• What to do
Everything from the first line of the records to the line containing "getLine() (40, 510)", inclusive, is to be extracted exactly, and nothing more.

• Supplied records
↓

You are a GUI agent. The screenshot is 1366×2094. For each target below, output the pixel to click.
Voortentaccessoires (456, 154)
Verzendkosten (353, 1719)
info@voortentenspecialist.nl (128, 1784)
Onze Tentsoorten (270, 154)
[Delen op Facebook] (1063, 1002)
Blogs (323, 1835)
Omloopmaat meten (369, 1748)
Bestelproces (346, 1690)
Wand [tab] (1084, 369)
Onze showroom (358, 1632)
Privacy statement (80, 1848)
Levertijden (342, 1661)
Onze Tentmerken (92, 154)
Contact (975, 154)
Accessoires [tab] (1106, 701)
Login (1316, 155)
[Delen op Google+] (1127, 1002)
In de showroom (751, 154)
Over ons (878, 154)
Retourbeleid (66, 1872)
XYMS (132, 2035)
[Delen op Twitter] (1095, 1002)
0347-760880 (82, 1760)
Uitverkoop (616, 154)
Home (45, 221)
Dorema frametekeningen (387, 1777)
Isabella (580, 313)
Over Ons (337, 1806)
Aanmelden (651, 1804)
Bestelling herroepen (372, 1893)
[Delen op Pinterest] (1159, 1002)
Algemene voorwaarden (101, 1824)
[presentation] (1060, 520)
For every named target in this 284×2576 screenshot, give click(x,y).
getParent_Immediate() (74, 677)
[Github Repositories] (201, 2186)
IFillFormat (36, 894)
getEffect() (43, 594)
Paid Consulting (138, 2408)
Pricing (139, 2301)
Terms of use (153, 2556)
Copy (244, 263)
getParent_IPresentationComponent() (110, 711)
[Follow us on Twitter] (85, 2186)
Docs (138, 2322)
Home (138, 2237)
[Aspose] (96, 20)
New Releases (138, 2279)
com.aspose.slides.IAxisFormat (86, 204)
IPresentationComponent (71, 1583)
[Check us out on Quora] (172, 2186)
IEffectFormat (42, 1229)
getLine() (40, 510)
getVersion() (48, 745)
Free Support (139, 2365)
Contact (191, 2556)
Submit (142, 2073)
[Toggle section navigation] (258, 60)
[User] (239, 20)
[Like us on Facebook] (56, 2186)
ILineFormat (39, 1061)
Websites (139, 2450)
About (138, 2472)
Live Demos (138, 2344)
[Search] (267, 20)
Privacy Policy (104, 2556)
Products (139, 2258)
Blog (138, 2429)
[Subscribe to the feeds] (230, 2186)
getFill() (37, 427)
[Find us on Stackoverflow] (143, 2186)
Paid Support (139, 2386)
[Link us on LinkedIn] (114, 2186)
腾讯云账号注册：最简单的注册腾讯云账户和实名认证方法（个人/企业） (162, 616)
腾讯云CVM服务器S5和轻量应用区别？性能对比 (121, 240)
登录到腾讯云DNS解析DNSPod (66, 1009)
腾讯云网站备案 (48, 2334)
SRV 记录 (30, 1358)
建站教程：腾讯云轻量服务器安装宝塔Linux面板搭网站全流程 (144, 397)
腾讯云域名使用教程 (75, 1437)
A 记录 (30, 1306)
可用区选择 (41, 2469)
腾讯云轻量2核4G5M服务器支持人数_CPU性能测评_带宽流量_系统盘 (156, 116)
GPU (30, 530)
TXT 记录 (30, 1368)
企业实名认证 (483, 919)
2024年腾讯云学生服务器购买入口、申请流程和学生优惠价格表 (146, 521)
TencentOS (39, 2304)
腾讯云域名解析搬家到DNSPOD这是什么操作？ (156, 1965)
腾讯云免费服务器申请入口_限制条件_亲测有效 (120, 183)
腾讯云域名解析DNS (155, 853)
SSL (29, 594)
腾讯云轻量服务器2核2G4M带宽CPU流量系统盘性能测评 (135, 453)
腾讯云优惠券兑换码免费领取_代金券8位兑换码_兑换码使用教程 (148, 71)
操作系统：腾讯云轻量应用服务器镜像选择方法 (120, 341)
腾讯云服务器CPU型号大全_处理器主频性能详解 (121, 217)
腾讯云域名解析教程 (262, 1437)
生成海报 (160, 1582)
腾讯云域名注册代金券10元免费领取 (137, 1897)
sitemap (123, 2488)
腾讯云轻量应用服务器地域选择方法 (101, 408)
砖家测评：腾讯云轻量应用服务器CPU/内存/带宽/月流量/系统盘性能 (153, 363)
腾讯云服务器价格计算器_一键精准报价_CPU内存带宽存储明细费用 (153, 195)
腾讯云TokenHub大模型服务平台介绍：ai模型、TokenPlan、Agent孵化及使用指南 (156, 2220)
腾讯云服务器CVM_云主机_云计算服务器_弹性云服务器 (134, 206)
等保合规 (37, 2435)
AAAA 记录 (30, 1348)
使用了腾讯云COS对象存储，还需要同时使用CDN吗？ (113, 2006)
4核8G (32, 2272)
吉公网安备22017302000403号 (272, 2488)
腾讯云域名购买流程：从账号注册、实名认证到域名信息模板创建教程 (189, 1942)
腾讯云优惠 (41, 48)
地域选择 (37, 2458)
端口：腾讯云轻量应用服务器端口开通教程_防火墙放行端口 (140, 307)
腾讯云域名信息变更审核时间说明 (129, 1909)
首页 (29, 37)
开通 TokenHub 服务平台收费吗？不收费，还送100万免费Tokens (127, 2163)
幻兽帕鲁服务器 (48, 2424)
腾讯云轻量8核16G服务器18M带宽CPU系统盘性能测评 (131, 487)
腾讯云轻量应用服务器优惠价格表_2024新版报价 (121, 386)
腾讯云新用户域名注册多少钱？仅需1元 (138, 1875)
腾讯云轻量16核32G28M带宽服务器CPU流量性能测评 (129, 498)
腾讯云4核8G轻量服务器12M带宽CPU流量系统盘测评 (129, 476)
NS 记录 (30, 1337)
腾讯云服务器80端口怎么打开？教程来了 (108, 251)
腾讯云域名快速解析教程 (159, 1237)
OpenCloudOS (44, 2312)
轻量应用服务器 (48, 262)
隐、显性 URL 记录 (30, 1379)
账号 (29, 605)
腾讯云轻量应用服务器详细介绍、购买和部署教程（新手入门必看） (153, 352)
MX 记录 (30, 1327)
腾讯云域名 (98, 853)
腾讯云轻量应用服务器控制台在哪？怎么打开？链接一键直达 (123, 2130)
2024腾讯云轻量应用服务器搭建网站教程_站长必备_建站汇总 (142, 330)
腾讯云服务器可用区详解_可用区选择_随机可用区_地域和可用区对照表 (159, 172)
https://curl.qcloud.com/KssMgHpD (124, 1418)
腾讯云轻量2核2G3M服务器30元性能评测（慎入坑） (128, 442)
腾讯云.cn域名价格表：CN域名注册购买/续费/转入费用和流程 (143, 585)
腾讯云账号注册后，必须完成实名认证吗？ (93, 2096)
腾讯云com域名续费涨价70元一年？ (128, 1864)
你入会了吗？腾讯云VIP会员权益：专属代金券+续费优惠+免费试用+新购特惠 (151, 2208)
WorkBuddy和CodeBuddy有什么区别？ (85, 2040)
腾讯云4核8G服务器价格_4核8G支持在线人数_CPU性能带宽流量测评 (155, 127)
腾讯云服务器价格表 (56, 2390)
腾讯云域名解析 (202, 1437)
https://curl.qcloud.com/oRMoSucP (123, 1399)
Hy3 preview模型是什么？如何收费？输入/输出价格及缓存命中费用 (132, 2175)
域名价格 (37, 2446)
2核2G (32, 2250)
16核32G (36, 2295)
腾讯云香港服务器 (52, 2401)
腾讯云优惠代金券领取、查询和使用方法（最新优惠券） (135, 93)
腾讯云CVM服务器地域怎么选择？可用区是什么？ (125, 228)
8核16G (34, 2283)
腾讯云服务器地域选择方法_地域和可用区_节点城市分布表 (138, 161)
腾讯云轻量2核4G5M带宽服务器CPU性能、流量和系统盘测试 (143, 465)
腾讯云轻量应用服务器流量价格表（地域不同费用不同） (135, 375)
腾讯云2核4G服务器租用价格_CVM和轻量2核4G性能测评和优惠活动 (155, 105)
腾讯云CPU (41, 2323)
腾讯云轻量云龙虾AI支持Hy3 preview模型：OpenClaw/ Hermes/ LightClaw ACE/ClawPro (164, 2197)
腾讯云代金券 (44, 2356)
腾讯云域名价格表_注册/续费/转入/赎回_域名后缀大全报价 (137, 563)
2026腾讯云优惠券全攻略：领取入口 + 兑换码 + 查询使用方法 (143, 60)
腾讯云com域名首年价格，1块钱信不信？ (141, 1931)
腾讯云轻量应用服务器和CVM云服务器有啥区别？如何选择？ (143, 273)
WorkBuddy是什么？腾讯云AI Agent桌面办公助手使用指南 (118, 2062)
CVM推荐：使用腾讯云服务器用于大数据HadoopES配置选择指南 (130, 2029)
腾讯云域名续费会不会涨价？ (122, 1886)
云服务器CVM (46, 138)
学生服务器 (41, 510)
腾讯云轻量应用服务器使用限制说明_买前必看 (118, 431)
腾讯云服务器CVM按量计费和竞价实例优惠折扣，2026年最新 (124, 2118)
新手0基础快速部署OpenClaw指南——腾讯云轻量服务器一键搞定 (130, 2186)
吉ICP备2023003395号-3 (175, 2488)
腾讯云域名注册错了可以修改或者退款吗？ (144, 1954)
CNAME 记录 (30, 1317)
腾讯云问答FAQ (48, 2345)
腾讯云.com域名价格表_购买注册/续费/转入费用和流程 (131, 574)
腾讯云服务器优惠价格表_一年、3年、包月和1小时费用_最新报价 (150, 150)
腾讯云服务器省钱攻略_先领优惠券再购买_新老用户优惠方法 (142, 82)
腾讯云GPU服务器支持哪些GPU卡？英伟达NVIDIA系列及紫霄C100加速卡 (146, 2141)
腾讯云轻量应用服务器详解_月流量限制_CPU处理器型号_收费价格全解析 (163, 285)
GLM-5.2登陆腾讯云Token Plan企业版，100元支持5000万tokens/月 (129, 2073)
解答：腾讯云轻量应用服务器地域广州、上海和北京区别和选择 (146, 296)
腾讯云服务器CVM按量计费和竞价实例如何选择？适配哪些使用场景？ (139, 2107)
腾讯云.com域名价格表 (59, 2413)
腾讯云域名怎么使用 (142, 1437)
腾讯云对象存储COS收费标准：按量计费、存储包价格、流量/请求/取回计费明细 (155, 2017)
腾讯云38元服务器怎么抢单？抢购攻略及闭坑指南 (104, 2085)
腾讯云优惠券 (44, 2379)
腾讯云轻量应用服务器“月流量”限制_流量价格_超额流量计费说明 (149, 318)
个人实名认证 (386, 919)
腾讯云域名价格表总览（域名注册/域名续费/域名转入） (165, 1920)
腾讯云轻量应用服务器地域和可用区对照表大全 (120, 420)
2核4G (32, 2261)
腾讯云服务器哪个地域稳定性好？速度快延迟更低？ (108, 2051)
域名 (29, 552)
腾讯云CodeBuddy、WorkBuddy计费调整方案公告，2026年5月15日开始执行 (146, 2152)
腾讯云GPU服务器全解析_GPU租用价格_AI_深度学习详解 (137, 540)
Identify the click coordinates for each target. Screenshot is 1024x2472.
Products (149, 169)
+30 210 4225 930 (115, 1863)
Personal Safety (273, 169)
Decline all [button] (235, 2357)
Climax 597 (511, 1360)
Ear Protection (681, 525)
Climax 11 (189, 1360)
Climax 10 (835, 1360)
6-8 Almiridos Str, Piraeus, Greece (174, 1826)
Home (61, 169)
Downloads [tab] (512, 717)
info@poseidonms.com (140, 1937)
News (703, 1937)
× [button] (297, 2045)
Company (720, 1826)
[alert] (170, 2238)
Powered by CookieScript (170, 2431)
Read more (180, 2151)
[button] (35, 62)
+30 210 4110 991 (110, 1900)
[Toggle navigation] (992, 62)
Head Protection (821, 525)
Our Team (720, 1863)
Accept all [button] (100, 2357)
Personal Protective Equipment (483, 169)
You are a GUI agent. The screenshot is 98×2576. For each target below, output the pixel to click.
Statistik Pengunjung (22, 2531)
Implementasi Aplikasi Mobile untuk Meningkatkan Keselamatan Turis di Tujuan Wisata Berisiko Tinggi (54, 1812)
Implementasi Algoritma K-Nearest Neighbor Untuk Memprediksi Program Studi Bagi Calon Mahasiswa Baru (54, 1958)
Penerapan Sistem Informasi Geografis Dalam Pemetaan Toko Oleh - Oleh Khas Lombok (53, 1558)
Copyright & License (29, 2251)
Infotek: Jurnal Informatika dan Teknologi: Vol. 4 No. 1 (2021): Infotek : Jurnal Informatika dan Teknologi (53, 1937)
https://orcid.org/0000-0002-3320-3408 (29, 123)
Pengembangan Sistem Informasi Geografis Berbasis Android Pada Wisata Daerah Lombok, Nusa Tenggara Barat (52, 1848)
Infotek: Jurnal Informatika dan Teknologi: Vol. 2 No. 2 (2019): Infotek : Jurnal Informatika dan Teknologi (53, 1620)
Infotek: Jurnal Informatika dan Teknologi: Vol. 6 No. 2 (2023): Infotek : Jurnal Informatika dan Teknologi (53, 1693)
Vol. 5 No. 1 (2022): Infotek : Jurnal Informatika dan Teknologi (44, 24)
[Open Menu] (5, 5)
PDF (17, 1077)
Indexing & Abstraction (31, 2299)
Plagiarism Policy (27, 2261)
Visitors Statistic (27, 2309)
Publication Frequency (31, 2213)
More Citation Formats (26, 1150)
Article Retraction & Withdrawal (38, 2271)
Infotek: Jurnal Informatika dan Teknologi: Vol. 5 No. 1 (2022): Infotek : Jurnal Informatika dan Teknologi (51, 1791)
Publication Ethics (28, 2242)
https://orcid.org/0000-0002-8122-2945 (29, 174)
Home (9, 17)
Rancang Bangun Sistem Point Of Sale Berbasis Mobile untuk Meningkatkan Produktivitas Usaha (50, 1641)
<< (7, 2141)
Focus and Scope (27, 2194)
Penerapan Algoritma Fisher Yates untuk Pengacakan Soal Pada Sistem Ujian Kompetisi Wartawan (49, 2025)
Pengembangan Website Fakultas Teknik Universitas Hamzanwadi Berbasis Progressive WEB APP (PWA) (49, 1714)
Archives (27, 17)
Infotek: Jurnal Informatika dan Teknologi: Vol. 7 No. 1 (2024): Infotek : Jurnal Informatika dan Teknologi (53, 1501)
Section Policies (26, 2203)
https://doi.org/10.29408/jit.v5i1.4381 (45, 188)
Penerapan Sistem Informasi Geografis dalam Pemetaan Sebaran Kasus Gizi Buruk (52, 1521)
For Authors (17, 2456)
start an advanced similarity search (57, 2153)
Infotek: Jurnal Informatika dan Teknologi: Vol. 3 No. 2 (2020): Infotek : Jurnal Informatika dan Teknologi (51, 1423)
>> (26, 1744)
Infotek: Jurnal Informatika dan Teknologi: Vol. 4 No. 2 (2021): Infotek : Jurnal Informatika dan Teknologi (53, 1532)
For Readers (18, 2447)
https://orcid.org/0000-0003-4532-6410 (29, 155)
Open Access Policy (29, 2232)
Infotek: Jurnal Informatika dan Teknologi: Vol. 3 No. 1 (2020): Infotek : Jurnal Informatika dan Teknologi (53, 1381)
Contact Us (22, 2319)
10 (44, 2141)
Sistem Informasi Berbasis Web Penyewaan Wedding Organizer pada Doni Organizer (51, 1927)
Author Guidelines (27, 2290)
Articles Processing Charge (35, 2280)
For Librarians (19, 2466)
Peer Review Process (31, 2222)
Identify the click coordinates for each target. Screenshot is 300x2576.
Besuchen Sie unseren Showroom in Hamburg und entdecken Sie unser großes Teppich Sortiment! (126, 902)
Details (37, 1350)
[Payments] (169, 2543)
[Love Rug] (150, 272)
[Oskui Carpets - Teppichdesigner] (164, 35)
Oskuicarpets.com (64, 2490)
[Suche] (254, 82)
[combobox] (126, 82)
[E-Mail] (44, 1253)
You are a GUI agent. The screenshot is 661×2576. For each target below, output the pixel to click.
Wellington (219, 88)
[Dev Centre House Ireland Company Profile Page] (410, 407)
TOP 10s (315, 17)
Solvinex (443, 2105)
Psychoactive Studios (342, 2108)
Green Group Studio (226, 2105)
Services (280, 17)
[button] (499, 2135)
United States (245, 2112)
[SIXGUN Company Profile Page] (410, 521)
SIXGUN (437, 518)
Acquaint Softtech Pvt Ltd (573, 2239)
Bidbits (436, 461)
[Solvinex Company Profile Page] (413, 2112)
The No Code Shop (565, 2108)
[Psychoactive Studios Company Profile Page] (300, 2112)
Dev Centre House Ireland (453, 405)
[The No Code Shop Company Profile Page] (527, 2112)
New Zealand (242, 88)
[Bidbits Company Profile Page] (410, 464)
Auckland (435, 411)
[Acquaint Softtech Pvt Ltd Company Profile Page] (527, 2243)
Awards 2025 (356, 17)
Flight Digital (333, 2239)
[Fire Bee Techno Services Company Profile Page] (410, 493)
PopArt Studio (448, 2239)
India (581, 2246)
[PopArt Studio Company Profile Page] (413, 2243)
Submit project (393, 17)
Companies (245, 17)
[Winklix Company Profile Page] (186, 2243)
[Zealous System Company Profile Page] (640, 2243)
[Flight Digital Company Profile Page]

↑

• Response area
You are a GUI agent. The screenshot is 1366×2094. For each target below, output the pixel to click.
Voortentaccessoires (456, 154)
Verzendkosten (353, 1719)
info@voortentenspecialist.nl (128, 1784)
Onze Tentsoorten (270, 154)
[Delen op Facebook] (1063, 1002)
Blogs (323, 1835)
Omloopmaat meten (369, 1748)
Bestelproces (346, 1690)
Wand [tab] (1084, 369)
Onze showroom (358, 1632)
Privacy statement (80, 1848)
Levertijden (342, 1661)
Onze Tentmerken (92, 154)
Contact (975, 154)
Accessoires [tab] (1106, 701)
Login (1316, 155)
[Delen op Google+] (1127, 1002)
In de showroom (751, 154)
Over ons (878, 154)
Retourbeleid (66, 1872)
XYMS (132, 2035)
[Delen op Twitter] (1095, 1002)
0347-760880 (82, 1760)
Uitverkoop (616, 154)
Home (45, 221)
Dorema frametekeningen (387, 1777)
Isabella (580, 313)
Over Ons (337, 1806)
Aanmelden (651, 1804)
Bestelling herroepen (372, 1893)
[Delen op Pinterest] (1159, 1002)
Algemene voorwaarden (101, 1824)
[presentation] (1060, 520)
For every named target in this 284×2576 screenshot, give click(x,y).
getParent_Immediate() (74, 677)
[Github Repositories] (201, 2186)
IFillFormat (36, 894)
getEffect() (43, 594)
Paid Consulting (138, 2408)
Pricing (139, 2301)
Terms of use (153, 2556)
Copy (244, 263)
getParent_IPresentationComponent() (110, 711)
[Follow us on Twitter] (85, 2186)
Docs (138, 2322)
Home (138, 2237)
[Aspose] (96, 20)
New Releases (138, 2279)
com.aspose.slides.IAxisFormat (86, 204)
IPresentationComponent (71, 1583)
[Check us out on Quora] (172, 2186)
IEffectFormat (42, 1229)
getLine() (40, 510)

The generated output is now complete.